Exercise inputs -
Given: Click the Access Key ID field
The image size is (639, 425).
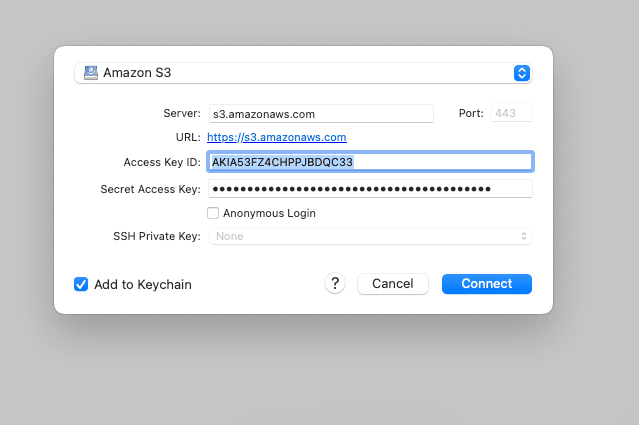Looking at the screenshot, I should [370, 162].
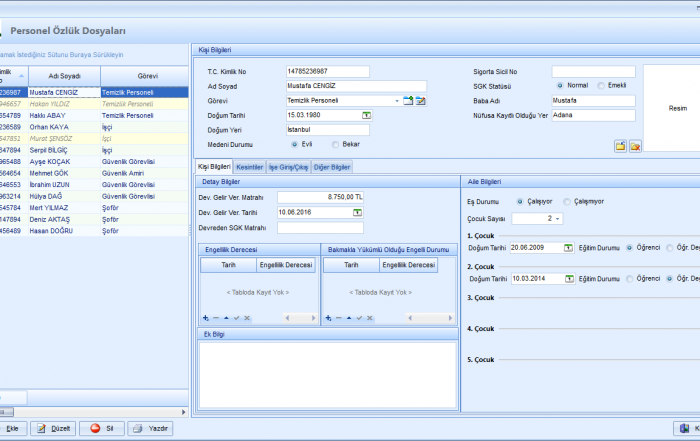Click the edit icon next to Görevi dropdown
The height and width of the screenshot is (441, 700).
point(421,101)
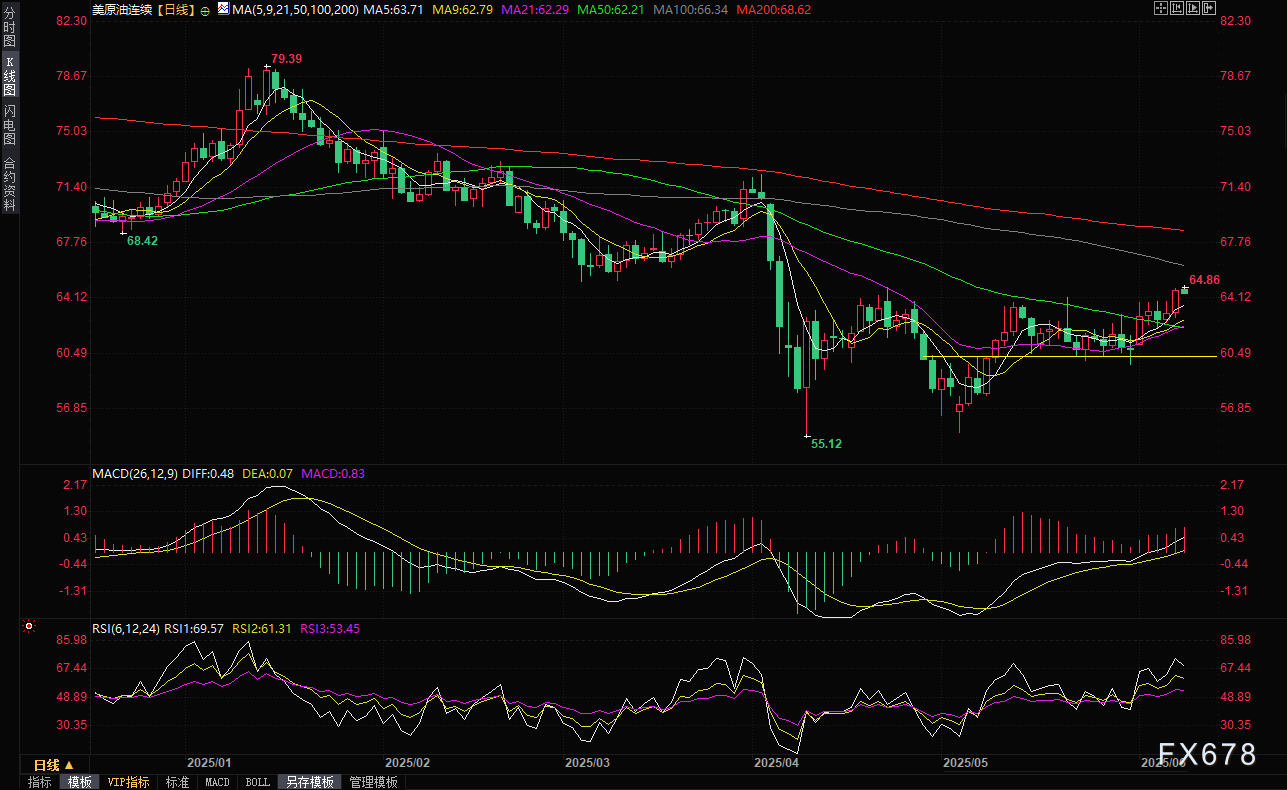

Exercise task - Format every line of the rows above as a JSON list of strings, one string per line, skipping blank lines and leaving out the pictures.

Response below -
[
  "Given: Click the Access Key ID field",
  "The image size is (639, 425).",
  "Looking at the screenshot, I should [370, 162].",
  "Click the edit icon next to Görevi dropdown",
  "The height and width of the screenshot is (441, 700).",
  "point(421,101)"
]